Fewer Americans than anticipated filed claims for unemployment insurance last week as an administrative backlog subsided and indicating companies are nearing the end of major staff cuts as the economy recovers.

Initial jobless applications declined by 43,000 to 440,000 in the week ended Feb. 6, the lowest level in five weeks, from 483,000 the prior week, Labor Department figures showed today in Washington. The total number of people receiving unemployment insurance and those receiving extended benefits decreased.

The fastest pace of growth in six years last quarter means the economy may be poised to add jobs as companies restock shelves to keep pace with increased sales. At the same time, with an unemployment rate projected to average almost 10 percent this year, consumer spending may be slow to recover.

“Things have not really deteriorated,” said Stephen Gallagher, chief U.S. economist at Societe Generale SA in New York. “Unfortunately it doesn’t show much improvement either.”


Here's the chart:

2 comments:

brodero said...

The 52 week moving average of non
seasonally adjusted claims is now 547,970. This number topped out on November 7th at 576,773. It has a
.91 correlation to the unemployment rate. On a state basis all major states ares showing
nice declines in this number except
one very important state,California. A healthy California is usually 11%-13% of jobless claims. Today's numbers show California is 17.8% of non seasonally adjusted claims.

Dragonchild said...

This is starting to look like Thomas Friedman's "the next six months in Iraq will be critical" nonsense that went on for more than three years.

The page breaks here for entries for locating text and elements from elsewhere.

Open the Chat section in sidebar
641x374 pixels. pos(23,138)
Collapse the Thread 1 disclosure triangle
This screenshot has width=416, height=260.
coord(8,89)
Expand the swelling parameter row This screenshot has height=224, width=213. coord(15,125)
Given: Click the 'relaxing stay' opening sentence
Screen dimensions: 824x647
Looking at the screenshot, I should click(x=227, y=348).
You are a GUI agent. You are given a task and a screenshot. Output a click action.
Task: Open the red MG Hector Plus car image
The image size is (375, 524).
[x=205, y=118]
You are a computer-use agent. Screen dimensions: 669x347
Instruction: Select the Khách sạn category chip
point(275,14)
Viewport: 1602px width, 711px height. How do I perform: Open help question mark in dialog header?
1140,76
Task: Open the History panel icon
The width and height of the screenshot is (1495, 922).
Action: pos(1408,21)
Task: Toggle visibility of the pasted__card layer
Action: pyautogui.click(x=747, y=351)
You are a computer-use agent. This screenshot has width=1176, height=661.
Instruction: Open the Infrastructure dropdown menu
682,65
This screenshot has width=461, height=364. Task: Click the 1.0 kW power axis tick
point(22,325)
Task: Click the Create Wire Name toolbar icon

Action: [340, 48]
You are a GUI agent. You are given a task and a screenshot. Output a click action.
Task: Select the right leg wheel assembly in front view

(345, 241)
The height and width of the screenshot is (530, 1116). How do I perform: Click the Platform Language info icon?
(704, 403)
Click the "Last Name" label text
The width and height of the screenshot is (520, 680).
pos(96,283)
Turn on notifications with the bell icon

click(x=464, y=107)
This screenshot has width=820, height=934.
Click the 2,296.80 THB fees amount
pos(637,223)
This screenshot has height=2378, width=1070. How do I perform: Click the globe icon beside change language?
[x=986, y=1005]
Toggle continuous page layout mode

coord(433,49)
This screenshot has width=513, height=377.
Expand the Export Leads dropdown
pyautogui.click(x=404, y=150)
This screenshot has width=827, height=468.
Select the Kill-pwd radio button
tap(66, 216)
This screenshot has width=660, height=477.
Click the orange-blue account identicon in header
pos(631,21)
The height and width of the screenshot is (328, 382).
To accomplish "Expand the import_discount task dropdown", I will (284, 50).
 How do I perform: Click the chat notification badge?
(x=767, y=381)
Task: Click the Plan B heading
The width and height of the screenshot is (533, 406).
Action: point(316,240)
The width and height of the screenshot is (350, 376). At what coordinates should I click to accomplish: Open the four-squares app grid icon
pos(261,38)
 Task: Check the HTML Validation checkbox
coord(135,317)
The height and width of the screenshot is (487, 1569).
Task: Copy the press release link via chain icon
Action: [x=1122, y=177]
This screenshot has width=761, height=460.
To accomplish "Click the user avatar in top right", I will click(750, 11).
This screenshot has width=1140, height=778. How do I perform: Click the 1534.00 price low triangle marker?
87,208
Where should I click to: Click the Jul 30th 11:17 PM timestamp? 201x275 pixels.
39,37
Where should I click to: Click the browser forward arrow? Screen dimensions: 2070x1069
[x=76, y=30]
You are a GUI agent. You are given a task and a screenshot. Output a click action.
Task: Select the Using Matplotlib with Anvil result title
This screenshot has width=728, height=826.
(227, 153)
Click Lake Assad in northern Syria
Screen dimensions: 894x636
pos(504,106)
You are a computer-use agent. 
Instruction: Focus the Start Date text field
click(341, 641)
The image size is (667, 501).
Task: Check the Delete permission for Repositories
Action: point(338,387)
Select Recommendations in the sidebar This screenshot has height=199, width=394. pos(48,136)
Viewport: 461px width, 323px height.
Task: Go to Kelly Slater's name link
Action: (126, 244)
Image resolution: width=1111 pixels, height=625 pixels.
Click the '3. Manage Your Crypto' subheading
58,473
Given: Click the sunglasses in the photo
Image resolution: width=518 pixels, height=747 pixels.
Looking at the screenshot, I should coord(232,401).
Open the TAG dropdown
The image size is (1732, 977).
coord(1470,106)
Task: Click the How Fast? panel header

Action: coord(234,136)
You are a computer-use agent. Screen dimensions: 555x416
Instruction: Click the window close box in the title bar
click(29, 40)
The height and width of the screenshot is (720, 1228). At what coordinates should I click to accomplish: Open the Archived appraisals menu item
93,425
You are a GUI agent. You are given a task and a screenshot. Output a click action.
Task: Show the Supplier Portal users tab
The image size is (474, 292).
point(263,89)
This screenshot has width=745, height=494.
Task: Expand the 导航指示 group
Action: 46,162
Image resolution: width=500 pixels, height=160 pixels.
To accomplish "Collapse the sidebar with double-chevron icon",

In my industry (electronics), people aren't hiring. They're just stretching lead times. We're talking double, triple lead times, no hiring. And there's no market pressure to be the firm to hire workers, because everyone else is doing the same thing and revenue-starved OEMs are tossing everything (quality, value, service, delivery, you name it) and buying on price. They'll take a 30-week lead time over a 6-week lead time if they can get the part 10% cheaper. So, if anything, there's pressure to run even leaner, even if it means tossing another 4-6 weeks to your lead time.

We just came out of the worst recession in three generations. Managers have never seen anything like it, so they're all a little crazy right now.